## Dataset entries
..............................
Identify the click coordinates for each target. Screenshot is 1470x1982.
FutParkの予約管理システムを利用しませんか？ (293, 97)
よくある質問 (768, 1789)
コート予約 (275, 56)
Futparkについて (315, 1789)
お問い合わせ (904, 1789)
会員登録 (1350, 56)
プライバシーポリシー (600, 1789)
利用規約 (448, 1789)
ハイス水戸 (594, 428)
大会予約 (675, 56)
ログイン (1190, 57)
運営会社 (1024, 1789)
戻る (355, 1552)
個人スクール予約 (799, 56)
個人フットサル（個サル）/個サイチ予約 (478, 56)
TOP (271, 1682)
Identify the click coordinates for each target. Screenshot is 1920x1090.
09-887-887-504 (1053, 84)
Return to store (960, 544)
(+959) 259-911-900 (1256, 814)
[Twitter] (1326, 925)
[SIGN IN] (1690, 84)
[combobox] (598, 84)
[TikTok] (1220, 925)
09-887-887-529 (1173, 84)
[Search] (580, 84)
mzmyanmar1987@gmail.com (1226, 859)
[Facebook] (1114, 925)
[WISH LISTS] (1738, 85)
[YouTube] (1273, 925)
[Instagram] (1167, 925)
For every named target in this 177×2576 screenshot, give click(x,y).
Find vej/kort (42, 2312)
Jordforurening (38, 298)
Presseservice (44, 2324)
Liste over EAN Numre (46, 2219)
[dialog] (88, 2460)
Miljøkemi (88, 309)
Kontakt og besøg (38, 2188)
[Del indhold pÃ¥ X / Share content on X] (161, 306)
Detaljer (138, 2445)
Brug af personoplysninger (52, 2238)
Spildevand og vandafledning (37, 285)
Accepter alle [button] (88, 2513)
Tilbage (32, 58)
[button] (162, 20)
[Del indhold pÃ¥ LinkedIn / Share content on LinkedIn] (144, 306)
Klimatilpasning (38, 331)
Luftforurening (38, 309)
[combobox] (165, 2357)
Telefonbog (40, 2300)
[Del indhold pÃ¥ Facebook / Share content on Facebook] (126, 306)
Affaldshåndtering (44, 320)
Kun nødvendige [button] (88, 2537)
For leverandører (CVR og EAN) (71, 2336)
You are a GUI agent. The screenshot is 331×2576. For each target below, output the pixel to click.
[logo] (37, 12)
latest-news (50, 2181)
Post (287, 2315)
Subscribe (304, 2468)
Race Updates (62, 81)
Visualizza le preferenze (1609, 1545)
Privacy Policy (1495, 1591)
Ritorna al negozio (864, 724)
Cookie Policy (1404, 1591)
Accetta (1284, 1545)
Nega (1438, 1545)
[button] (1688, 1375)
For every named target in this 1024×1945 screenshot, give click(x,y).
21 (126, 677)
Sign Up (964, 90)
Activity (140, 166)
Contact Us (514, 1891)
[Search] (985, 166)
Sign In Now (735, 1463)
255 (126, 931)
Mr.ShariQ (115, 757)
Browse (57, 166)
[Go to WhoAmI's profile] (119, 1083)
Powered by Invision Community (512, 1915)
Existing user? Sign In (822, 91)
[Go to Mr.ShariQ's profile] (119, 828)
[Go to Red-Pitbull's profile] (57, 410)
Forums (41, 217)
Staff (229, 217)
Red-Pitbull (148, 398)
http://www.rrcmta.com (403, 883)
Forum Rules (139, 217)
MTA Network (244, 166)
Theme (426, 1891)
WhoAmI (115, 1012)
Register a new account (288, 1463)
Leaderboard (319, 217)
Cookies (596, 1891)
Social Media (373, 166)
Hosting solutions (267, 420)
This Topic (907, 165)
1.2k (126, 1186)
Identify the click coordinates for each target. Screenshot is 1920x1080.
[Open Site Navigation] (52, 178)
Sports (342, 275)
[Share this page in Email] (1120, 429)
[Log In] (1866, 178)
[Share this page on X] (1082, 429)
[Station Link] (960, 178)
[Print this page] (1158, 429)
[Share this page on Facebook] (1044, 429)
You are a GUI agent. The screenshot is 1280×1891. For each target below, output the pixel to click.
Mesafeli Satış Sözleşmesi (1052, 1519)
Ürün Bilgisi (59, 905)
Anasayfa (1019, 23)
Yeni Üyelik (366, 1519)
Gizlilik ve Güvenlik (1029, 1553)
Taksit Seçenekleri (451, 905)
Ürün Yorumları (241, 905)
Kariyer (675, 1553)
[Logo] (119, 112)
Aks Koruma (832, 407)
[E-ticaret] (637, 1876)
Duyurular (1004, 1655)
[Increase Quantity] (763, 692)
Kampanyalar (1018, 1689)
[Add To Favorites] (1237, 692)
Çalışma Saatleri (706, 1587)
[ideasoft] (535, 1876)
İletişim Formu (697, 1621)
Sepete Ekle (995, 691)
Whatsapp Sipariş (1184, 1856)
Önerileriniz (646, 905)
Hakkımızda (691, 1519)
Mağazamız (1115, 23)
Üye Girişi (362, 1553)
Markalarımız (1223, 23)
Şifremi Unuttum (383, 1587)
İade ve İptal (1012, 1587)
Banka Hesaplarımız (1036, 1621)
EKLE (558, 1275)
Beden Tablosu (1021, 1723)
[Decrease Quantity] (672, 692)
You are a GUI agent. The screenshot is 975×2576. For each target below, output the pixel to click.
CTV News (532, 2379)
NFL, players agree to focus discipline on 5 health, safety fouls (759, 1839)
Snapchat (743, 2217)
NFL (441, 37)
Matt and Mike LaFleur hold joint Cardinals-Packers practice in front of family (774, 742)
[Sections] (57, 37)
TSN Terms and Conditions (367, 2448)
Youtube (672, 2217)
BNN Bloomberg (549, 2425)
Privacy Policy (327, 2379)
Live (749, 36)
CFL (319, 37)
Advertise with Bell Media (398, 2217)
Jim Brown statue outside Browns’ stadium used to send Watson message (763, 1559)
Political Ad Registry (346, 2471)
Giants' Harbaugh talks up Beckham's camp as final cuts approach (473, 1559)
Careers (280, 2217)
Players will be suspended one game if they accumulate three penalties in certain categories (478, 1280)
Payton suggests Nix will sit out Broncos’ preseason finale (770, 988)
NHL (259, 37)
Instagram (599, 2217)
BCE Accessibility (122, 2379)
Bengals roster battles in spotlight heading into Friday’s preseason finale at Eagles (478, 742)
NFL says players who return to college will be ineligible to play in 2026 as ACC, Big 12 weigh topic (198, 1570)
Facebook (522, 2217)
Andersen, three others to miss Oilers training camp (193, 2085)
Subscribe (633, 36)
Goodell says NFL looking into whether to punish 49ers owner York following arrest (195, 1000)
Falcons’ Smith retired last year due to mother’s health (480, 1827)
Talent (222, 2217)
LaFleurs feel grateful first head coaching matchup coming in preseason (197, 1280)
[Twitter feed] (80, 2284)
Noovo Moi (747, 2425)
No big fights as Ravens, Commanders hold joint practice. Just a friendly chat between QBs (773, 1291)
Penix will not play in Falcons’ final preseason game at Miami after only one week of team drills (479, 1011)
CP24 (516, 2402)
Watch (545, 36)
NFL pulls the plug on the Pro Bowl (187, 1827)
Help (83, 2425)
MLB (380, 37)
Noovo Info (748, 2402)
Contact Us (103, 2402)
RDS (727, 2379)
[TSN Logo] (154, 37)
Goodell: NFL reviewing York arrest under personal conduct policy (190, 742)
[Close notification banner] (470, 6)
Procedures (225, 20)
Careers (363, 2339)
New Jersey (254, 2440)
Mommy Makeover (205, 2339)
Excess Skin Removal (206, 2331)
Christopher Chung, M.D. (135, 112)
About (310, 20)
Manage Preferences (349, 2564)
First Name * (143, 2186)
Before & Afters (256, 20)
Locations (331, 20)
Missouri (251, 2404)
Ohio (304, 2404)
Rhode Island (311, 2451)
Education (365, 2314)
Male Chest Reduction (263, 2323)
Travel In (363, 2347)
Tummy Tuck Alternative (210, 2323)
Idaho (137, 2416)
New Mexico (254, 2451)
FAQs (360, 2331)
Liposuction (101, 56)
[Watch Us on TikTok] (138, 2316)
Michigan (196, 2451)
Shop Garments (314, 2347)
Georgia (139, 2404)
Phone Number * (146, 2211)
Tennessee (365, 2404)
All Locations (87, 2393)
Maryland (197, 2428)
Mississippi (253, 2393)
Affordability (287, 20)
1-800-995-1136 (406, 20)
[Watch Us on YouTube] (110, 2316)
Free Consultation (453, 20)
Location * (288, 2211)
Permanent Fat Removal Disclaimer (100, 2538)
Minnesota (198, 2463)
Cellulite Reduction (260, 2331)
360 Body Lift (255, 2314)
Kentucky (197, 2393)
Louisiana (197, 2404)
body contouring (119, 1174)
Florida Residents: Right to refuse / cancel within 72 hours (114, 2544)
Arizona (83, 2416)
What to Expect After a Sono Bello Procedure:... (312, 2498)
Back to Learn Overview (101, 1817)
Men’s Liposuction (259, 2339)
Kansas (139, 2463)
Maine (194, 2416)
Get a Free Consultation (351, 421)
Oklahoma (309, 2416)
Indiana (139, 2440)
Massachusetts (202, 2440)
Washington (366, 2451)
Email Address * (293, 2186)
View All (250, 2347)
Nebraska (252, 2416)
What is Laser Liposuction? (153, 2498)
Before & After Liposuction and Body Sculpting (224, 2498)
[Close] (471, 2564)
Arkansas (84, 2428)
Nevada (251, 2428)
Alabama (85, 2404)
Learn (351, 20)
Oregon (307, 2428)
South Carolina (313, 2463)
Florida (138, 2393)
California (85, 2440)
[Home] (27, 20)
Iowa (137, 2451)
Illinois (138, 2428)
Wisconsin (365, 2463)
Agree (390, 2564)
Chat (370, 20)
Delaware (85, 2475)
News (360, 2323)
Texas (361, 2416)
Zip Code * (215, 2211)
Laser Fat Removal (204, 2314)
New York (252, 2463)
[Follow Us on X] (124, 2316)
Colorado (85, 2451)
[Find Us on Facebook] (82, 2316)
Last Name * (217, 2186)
..............................
## Instructions to follow
From the line containing "Back to Learn Overview (101, 1817)" to the final line of the entries, print every line exactly and nothing else.

## Response area
Back to Learn Overview (101, 1817)
Men’s Liposuction (259, 2339)
Kansas (139, 2463)
Maine (194, 2416)
Get a Free Consultation (351, 421)
Oklahoma (309, 2416)
Indiana (139, 2440)
Massachusetts (202, 2440)
Washington (366, 2451)
Email Address * (293, 2186)
View All (250, 2347)
Nebraska (252, 2416)
What is Laser Liposuction? (153, 2498)
Before & After Liposuction and Body Sculpting (224, 2498)
[Close] (471, 2564)
Arkansas (84, 2428)
Nevada (251, 2428)
Alabama (85, 2404)
Learn (351, 20)
Oregon (307, 2428)
South Carolina (313, 2463)
Florida (138, 2393)
California (85, 2440)
[Home] (27, 20)
Iowa (137, 2451)
Illinois (138, 2428)
Wisconsin (365, 2463)
Agree (390, 2564)
Chat (370, 20)
Delaware (85, 2475)
News (360, 2323)
Texas (361, 2416)
Zip Code * (215, 2211)
Laser Fat Removal (204, 2314)
New York (252, 2463)
[Follow Us on X] (124, 2316)
Colorado (85, 2451)
[Find Us on Facebook] (82, 2316)
Last Name * (217, 2186)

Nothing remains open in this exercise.